Go line by line through the data and copy those with the word "agent".

§ **Supplied data**
━━━━━━━━━━━━━━━━

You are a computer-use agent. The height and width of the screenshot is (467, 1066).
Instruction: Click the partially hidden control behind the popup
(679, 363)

━━━━━━━━━━━━━━━━

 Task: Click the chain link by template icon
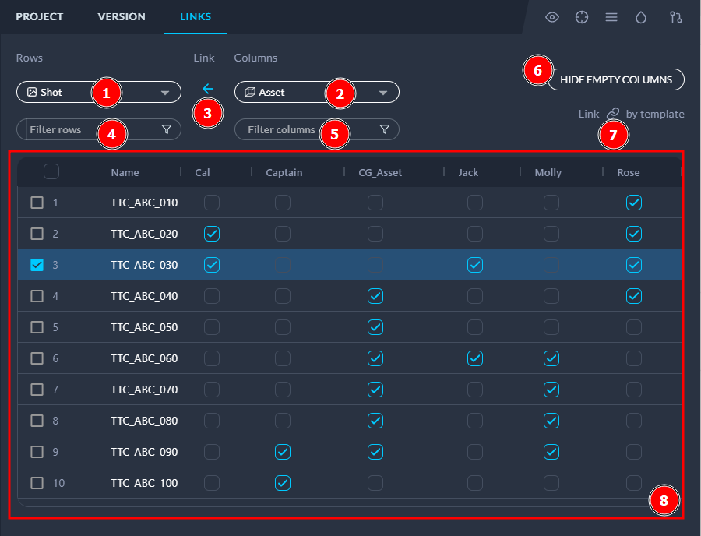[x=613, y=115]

━━━━━━━━━━━━━━━━

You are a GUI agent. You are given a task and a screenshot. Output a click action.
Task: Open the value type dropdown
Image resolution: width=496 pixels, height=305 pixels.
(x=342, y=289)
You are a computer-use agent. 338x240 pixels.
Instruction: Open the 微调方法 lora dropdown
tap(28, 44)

━━━━━━━━━━━━━━━━

§ **Exercise solution**
You are a computer-use agent. The height and width of the screenshot is (467, 1066).
You are a GUI agent. You are given a task and a screenshot. Output a click action.
You are a computer-use agent. 338x240 pixels.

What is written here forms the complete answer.